TASK PROMPT
Beginning at the line containing "Viewport: 1500px width, 750px height." in the material below and ending at the line containing "Task: Switch to the 1M range", return each line exactly and add nothing.

RECORDS SUPPLIED

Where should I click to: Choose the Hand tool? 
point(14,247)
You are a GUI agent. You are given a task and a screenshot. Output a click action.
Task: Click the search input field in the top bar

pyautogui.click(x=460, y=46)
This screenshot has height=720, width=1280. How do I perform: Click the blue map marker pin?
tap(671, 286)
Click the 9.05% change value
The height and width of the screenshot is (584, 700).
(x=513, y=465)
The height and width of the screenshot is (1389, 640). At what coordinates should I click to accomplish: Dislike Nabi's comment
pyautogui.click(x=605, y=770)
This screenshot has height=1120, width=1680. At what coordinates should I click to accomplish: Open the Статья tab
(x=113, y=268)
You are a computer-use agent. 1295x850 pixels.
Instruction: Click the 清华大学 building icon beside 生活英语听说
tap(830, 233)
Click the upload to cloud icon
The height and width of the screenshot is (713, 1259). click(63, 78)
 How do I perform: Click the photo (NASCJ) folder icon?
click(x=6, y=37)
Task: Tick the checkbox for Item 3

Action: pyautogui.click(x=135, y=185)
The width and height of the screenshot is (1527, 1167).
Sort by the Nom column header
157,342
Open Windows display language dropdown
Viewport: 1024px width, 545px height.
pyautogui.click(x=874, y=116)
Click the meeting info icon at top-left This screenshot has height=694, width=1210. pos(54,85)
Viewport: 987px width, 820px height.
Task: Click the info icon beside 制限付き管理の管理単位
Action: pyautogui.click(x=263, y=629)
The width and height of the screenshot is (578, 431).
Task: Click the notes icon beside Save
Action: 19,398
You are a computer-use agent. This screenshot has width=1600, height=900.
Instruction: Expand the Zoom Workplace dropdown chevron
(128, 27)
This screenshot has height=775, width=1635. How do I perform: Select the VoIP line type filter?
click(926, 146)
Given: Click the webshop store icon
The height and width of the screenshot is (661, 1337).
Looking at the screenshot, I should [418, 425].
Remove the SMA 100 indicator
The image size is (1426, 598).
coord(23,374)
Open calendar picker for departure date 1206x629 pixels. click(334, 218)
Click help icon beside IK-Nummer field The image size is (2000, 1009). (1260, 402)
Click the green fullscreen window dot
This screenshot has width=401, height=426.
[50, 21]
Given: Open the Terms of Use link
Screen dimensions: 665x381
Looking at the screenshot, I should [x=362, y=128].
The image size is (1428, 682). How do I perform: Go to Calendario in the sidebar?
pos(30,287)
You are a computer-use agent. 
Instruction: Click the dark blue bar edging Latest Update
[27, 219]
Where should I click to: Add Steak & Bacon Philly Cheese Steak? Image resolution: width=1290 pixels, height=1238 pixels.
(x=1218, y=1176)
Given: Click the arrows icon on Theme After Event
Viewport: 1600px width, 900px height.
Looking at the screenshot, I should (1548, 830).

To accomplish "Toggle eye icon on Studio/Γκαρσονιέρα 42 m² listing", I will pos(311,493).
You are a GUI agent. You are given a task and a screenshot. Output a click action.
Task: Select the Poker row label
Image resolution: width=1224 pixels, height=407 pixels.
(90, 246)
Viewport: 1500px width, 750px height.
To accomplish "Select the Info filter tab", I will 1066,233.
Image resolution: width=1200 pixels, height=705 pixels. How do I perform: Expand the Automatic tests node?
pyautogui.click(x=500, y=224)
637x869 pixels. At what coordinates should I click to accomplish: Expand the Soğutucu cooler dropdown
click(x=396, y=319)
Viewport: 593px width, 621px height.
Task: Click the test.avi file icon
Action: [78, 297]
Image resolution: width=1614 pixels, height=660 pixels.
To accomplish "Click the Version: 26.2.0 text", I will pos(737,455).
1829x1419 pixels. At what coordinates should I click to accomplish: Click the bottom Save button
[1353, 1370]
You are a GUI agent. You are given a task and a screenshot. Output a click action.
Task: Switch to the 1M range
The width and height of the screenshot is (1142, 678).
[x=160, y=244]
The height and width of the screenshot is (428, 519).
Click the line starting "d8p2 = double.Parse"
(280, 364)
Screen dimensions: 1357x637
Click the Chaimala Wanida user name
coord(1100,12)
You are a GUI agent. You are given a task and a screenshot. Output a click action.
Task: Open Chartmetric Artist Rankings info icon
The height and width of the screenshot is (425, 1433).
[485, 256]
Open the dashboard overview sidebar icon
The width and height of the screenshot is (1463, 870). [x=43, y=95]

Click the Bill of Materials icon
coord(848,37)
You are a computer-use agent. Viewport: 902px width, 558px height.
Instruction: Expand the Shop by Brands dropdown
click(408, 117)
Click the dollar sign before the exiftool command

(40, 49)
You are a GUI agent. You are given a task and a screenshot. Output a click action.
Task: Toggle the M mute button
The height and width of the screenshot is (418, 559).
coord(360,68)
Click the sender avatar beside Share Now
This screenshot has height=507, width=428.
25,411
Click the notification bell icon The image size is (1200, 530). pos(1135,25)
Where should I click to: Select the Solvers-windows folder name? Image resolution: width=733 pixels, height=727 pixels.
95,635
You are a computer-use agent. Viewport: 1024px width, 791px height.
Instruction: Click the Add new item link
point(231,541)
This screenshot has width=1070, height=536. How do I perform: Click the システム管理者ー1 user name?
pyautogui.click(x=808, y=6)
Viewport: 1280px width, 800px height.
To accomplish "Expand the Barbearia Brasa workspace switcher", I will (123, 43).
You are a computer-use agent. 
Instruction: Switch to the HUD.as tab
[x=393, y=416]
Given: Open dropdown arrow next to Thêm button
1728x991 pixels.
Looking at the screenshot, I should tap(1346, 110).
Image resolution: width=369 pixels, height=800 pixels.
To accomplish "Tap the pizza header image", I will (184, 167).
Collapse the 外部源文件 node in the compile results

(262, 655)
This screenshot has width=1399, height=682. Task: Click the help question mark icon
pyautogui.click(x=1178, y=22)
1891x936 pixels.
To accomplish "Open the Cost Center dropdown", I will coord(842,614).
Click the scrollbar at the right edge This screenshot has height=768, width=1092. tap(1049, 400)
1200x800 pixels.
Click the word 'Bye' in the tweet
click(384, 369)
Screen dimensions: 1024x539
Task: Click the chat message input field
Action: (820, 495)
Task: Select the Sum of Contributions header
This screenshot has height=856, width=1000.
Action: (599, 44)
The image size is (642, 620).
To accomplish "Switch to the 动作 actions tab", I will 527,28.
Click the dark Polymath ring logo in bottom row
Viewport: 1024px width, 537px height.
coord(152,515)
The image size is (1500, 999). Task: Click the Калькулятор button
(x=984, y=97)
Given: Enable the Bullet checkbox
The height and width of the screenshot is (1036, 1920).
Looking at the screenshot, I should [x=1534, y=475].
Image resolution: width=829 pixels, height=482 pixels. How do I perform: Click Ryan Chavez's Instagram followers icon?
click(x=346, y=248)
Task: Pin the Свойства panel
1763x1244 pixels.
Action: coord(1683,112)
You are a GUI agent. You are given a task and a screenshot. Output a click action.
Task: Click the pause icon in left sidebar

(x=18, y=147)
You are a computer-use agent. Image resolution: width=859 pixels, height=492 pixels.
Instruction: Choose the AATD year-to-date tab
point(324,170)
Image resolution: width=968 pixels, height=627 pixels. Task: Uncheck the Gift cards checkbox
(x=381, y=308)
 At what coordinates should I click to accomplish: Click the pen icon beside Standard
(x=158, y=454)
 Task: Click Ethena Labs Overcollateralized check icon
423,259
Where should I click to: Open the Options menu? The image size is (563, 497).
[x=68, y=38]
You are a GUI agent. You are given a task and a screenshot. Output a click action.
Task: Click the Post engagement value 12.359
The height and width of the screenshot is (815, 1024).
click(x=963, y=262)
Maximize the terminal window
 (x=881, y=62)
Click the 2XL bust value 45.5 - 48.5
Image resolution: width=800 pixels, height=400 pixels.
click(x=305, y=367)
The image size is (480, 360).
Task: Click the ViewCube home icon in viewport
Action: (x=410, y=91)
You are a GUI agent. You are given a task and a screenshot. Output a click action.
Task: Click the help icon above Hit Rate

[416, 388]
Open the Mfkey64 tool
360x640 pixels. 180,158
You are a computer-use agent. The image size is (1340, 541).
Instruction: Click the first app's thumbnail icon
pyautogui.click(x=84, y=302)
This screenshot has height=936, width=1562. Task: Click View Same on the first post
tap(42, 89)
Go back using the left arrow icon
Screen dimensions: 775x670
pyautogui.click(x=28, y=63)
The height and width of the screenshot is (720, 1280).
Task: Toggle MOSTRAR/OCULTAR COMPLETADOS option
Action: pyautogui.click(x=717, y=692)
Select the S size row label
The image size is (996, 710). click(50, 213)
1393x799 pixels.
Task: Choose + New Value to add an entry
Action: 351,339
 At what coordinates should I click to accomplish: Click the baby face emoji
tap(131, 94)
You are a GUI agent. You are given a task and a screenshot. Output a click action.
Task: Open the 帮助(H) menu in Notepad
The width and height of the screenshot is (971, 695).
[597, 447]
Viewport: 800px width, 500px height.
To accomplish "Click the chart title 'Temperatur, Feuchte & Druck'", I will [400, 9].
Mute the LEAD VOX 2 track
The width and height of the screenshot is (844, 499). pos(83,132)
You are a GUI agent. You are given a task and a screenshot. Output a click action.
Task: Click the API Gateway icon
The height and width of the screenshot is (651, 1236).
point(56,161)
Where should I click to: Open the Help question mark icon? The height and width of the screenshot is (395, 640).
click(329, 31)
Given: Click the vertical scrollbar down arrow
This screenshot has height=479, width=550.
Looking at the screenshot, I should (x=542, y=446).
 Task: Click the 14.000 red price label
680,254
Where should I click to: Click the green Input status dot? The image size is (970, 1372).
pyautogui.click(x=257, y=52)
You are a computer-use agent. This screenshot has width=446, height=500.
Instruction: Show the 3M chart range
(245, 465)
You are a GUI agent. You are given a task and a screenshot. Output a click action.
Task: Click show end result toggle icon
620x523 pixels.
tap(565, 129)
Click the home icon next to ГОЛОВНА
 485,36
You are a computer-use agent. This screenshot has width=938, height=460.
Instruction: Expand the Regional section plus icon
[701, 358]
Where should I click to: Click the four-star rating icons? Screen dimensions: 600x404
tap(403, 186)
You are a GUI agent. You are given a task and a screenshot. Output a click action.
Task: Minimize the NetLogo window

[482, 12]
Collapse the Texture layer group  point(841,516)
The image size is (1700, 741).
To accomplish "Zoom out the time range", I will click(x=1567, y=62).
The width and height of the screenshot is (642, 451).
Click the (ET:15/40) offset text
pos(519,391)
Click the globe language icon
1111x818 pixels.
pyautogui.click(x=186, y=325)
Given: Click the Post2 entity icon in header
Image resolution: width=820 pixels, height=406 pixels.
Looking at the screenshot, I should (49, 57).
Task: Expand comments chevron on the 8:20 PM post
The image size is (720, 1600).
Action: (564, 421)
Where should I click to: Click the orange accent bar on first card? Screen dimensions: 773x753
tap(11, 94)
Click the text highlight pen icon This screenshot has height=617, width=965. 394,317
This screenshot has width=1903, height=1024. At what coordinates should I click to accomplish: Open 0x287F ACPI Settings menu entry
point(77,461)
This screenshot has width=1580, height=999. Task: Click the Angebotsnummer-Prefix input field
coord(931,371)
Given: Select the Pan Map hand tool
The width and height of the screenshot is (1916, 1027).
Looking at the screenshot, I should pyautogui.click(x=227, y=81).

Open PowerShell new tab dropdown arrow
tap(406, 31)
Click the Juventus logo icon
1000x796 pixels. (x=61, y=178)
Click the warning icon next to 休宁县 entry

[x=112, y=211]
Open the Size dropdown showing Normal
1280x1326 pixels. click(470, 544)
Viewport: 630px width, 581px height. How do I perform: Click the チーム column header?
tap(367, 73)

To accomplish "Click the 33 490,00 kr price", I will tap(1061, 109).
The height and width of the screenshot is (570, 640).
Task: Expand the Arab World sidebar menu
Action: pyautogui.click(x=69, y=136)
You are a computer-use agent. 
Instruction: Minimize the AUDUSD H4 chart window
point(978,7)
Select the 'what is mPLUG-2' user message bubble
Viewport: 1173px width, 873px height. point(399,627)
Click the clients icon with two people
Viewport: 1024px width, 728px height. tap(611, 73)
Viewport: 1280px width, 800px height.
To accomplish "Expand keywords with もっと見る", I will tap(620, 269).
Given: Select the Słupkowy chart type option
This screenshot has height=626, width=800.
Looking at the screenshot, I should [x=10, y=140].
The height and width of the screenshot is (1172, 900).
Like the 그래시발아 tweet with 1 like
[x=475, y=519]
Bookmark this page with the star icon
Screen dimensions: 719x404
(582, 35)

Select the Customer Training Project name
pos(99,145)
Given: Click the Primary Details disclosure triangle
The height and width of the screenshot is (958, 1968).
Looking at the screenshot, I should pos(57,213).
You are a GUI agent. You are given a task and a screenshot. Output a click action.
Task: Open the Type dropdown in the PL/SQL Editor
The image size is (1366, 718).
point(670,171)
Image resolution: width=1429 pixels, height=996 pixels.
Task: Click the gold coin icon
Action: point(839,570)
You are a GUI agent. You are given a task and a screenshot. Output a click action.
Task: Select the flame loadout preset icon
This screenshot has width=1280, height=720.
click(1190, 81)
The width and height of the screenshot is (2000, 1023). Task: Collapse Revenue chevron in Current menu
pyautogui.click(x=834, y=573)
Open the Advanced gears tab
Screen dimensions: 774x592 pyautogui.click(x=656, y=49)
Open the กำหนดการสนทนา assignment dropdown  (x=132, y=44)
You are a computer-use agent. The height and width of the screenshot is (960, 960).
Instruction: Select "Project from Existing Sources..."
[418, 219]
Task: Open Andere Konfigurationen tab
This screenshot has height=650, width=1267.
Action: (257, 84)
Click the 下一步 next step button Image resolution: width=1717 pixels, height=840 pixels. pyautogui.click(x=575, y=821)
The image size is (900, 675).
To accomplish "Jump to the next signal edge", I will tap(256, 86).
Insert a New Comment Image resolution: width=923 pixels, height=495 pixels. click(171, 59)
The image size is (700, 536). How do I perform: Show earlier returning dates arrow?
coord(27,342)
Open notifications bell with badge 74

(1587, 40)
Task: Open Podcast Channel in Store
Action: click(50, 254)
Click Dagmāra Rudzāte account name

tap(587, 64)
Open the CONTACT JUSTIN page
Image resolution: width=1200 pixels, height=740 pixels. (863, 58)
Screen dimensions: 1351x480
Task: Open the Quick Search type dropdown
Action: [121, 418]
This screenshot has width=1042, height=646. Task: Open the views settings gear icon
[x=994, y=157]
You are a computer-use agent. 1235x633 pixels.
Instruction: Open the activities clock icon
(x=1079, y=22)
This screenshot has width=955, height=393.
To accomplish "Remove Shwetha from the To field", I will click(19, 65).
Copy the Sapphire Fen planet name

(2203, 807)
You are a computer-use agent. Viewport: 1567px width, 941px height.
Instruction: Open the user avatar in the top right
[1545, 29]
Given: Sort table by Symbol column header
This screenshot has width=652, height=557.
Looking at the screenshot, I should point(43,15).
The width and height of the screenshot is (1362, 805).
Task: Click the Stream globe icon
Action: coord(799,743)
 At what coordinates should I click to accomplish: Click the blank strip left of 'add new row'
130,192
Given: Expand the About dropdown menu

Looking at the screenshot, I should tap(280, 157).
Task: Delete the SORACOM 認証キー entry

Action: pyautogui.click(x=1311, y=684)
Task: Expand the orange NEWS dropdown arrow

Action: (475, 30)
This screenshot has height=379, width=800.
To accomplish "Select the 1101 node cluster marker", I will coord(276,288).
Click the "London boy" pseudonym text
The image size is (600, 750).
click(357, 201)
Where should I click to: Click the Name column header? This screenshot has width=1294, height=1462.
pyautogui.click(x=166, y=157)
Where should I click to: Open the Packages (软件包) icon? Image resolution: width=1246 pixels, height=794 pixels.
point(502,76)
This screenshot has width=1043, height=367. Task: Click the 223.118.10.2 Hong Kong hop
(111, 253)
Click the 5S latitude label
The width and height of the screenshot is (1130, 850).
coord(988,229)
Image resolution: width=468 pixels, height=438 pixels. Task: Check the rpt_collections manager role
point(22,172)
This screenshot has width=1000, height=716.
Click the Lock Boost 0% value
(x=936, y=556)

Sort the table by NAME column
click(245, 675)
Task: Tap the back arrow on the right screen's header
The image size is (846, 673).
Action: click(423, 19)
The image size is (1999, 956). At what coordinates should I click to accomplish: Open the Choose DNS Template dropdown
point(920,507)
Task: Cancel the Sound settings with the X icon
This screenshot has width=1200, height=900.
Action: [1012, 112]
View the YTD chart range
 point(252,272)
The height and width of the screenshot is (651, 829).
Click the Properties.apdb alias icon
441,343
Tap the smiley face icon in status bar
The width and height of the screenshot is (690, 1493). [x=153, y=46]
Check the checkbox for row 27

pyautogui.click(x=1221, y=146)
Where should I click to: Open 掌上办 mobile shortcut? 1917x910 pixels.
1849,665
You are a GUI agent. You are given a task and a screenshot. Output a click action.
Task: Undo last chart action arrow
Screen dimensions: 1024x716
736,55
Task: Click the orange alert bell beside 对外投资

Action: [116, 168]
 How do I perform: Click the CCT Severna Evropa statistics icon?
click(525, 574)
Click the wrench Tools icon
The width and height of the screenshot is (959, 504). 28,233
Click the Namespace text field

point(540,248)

YOUR SOLUTION
Viewport: 1500px width, 750px height.
To accomplish "Select the Info filter tab", I will 1066,233.
Image resolution: width=1200 pixels, height=705 pixels. How do I perform: Expand the Automatic tests node?
pyautogui.click(x=500, y=224)
637x869 pixels. At what coordinates should I click to accomplish: Expand the Soğutucu cooler dropdown
click(x=396, y=319)
Viewport: 593px width, 621px height.
Task: Click the test.avi file icon
Action: [78, 297]
Image resolution: width=1614 pixels, height=660 pixels.
To accomplish "Click the Version: 26.2.0 text", I will pos(737,455).
1829x1419 pixels. At what coordinates should I click to accomplish: Click the bottom Save button
[1353, 1370]
You are a GUI agent. You are given a task and a screenshot. Output a click action.
Task: Switch to the 1M range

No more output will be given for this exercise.